Rabbani, his face contorted with pain, nodded again.

“Say your prayers, then. You are about to meet the one true God.”

The old man shut his eyes and murmured: “Ash’hadu an la illahu ila Allah wa’ash’hadu anna Muhammadan rasulu Allah.”

From the inside of his boot, the leader of the team of killers drew a razor sharp dagger with a groove along its thin blade and a yellowing camel bone handle. He stepped to one side of the old man and probed the soft wrinkles of skin on his thin neck looking for a vein.

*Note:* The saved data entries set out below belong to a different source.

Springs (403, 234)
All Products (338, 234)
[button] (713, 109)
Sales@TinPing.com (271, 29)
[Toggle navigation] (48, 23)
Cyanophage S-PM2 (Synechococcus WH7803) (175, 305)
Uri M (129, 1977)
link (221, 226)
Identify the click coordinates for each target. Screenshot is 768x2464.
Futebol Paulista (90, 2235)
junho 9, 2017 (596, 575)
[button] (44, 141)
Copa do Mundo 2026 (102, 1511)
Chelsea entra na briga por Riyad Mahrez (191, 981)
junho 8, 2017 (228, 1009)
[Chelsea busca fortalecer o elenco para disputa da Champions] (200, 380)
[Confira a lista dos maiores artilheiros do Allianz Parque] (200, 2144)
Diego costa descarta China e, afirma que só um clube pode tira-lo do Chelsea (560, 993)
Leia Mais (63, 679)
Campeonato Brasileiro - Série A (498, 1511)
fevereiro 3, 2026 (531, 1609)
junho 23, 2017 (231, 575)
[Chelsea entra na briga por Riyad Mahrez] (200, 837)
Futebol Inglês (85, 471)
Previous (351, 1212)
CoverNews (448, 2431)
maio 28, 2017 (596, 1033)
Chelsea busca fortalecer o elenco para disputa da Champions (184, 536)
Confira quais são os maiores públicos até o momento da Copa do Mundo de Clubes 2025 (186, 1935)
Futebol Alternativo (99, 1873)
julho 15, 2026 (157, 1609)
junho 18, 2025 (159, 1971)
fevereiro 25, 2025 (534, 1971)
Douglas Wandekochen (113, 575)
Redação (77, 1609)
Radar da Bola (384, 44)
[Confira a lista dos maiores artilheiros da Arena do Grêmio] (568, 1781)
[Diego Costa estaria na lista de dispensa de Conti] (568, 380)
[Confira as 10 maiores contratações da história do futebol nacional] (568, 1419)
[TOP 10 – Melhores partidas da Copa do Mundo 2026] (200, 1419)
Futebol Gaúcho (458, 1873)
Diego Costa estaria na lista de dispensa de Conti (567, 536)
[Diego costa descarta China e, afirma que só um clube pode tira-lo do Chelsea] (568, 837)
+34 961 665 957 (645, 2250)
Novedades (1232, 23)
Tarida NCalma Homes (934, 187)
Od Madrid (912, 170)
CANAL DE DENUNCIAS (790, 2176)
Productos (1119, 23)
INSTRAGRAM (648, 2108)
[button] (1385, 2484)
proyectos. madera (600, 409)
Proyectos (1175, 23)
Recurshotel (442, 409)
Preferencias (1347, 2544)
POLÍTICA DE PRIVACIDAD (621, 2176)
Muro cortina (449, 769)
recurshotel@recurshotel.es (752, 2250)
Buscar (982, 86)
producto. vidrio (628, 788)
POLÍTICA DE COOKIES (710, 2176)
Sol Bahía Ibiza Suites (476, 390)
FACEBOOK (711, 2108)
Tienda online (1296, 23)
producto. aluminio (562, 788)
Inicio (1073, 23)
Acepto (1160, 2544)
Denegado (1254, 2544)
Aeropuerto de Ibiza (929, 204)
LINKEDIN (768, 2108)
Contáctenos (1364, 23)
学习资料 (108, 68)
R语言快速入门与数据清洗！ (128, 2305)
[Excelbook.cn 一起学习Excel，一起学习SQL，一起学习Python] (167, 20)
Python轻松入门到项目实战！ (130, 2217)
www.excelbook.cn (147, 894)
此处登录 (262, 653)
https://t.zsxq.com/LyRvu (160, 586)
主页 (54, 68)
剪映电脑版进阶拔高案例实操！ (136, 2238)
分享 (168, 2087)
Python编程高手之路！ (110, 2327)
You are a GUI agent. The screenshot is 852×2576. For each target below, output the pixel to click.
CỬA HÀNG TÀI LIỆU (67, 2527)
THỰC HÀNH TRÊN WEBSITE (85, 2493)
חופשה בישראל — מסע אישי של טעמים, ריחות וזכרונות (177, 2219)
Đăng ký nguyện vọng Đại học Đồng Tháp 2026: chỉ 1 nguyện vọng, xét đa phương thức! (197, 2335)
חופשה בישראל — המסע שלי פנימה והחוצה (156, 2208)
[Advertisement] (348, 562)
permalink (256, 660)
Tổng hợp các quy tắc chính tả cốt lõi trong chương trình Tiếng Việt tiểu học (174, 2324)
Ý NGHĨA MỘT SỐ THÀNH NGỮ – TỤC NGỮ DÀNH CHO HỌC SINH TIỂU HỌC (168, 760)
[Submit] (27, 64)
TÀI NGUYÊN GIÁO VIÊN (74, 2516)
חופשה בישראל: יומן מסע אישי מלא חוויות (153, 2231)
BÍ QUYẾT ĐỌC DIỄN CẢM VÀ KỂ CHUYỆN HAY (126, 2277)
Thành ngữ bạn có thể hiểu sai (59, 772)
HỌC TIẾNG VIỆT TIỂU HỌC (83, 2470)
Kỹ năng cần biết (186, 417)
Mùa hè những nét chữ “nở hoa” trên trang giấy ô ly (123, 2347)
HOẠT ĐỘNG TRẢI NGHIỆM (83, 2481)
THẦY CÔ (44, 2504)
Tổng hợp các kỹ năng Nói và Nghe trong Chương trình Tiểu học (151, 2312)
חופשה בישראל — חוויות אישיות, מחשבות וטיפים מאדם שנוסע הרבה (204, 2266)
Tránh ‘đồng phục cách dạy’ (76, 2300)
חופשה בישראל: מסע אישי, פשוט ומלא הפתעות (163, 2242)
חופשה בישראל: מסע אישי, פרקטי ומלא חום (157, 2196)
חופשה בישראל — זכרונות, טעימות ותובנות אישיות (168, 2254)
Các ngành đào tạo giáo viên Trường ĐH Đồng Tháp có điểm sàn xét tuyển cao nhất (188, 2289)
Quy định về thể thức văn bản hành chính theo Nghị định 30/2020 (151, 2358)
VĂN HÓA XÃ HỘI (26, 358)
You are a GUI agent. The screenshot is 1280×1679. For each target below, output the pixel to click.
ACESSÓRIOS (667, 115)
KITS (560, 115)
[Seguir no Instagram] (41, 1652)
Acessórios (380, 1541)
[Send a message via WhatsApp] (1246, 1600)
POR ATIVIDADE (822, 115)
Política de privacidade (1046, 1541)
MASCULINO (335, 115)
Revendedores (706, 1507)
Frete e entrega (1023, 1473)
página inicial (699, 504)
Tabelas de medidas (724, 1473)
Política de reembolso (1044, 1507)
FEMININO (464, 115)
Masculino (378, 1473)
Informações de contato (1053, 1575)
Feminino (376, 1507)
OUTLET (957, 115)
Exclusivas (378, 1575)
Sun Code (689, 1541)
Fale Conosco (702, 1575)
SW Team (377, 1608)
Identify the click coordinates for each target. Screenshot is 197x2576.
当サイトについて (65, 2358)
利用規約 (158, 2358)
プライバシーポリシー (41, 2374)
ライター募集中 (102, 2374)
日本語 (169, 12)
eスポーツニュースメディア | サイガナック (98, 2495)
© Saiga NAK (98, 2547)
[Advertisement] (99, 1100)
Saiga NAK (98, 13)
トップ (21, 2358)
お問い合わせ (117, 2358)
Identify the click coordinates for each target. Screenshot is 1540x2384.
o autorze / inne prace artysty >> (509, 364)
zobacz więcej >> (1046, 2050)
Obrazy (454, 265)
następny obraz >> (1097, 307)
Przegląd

“For the last time, where is Samat?”

“Samat who?”

The leader found the vein and slowly imbedded the blade into Taletbek’s neck until only the hilt remained visible. Blood spurted, staining the killer’s orange jumpsuit before he could leap out of the way. The old man breathed in liquidy gasps, each shallower than the previous one, until his head plunged forward and his weight sagged under the cord, pulling his arms out of the shoulder sockets.

Martin dialed Stella’s number in Crown Heights from the booth and listened to the phone ringing on the other end. It dawned on him that he was looking forward to hearing her voice—there was no denying that she had gotten under his skin. “That really you, Martin?” she exclaimed before he could finish a sentence. “Goddamn, I’m glad to hear from you. Missed you, believe it or not.”